_YOUR OBJECTIVE_. Set down exactly the lines of the listing below, please, beginning with the first and ending with the line that holds "Given: Open Service-Rückstellung".

_RECORDS PROVIDED_.

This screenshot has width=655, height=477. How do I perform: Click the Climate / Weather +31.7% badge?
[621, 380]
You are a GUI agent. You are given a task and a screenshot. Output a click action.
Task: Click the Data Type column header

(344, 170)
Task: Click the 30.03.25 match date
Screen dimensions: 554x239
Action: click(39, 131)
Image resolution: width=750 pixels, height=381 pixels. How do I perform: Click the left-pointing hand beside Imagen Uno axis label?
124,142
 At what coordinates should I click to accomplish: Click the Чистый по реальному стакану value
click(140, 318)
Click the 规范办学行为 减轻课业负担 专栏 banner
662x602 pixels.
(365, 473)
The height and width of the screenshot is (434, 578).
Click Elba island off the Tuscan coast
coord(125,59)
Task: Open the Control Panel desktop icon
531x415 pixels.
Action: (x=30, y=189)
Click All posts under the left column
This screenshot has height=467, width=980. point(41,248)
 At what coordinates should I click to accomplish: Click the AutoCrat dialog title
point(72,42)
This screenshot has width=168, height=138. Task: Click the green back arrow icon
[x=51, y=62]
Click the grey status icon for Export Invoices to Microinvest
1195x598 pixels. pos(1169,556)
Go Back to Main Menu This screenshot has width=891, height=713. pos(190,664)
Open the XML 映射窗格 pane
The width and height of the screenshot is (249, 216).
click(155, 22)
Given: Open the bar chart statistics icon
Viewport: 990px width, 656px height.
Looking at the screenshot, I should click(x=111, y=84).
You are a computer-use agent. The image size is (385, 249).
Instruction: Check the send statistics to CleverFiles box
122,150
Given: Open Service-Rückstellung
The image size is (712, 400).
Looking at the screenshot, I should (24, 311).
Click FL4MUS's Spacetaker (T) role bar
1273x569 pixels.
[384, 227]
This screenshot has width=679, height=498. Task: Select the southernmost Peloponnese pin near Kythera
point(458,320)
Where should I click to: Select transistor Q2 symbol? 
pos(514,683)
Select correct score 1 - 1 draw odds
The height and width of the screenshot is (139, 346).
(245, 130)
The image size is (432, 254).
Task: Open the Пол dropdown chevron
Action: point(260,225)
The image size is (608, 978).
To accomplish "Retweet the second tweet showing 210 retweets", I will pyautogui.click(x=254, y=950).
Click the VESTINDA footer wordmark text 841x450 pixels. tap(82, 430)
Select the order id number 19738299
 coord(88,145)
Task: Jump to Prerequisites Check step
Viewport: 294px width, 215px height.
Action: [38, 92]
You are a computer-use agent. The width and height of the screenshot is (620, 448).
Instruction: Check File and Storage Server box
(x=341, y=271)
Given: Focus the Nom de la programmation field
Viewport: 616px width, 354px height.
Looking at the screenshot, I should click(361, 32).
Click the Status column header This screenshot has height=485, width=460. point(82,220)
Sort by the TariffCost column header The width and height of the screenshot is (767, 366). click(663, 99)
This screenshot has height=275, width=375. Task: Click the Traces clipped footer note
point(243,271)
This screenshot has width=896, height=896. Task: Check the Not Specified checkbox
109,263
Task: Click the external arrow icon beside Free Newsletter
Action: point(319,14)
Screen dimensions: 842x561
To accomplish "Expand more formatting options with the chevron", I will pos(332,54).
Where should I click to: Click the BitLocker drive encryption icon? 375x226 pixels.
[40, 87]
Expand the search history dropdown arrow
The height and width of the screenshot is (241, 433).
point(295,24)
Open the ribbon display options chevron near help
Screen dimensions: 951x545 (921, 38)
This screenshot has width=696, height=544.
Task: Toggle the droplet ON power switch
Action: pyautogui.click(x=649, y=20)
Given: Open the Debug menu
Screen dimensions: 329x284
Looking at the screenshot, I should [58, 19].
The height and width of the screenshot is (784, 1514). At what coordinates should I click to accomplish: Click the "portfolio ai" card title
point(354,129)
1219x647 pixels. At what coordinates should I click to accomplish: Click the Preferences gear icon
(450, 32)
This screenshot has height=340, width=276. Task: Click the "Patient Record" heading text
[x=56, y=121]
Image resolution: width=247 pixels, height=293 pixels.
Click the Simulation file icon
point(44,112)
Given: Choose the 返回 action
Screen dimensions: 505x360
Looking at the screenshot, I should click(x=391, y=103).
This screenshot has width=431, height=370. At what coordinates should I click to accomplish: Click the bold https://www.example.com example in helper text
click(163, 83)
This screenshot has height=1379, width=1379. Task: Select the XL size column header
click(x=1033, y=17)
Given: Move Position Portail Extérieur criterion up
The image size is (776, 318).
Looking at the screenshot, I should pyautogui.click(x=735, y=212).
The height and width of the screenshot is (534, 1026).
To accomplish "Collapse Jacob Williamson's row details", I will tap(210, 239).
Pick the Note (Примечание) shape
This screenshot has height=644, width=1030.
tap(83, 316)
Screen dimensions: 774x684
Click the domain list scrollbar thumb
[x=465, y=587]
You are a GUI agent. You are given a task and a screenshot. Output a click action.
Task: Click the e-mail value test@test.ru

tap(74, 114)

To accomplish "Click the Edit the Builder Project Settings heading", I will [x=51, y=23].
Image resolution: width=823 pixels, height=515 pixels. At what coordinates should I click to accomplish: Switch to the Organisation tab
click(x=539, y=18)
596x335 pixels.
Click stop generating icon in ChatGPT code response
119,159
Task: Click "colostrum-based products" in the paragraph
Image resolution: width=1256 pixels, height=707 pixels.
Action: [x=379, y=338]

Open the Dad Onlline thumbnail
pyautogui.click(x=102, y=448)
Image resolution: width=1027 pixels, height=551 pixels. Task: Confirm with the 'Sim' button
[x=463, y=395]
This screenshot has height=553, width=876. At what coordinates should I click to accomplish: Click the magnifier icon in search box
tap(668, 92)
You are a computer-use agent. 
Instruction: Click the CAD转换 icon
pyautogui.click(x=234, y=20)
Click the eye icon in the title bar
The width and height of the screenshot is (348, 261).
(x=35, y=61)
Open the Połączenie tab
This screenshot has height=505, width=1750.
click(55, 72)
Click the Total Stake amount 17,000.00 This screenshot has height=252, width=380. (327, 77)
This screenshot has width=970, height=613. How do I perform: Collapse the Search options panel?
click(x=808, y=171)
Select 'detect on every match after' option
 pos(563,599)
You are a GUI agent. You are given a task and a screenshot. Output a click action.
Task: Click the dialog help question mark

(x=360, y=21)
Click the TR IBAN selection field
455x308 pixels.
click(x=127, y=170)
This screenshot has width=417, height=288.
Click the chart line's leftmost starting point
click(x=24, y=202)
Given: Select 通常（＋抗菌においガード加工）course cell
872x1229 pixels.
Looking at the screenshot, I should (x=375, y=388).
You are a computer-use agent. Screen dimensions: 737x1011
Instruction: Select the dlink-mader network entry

_EXERCISE SOLUTION_.
This screenshot has width=655, height=477. How do I perform: Click the Climate / Weather +31.7% badge?
[621, 380]
You are a GUI agent. You are given a task and a screenshot. Output a click action.
Task: Click the Data Type column header

(344, 170)
Task: Click the 30.03.25 match date
Screen dimensions: 554x239
Action: click(39, 131)
Image resolution: width=750 pixels, height=381 pixels. How do I perform: Click the left-pointing hand beside Imagen Uno axis label?
124,142
 At what coordinates should I click to accomplish: Click the Чистый по реальному стакану value
click(140, 318)
Click the 规范办学行为 减轻课业负担 专栏 banner
662x602 pixels.
(365, 473)
The height and width of the screenshot is (434, 578).
Click Elba island off the Tuscan coast
coord(125,59)
Task: Open the Control Panel desktop icon
531x415 pixels.
Action: (x=30, y=189)
Click All posts under the left column
This screenshot has height=467, width=980. point(41,248)
 At what coordinates should I click to accomplish: Click the AutoCrat dialog title
point(72,42)
This screenshot has width=168, height=138. Task: Click the green back arrow icon
[x=51, y=62]
Click the grey status icon for Export Invoices to Microinvest
1195x598 pixels. pos(1169,556)
Go Back to Main Menu This screenshot has width=891, height=713. pos(190,664)
Open the XML 映射窗格 pane
The width and height of the screenshot is (249, 216).
click(155, 22)
Given: Open the bar chart statistics icon
Viewport: 990px width, 656px height.
Looking at the screenshot, I should click(x=111, y=84).
You are a computer-use agent. The image size is (385, 249).
Instruction: Check the send statistics to CleverFiles box
122,150
Given: Open Service-Rückstellung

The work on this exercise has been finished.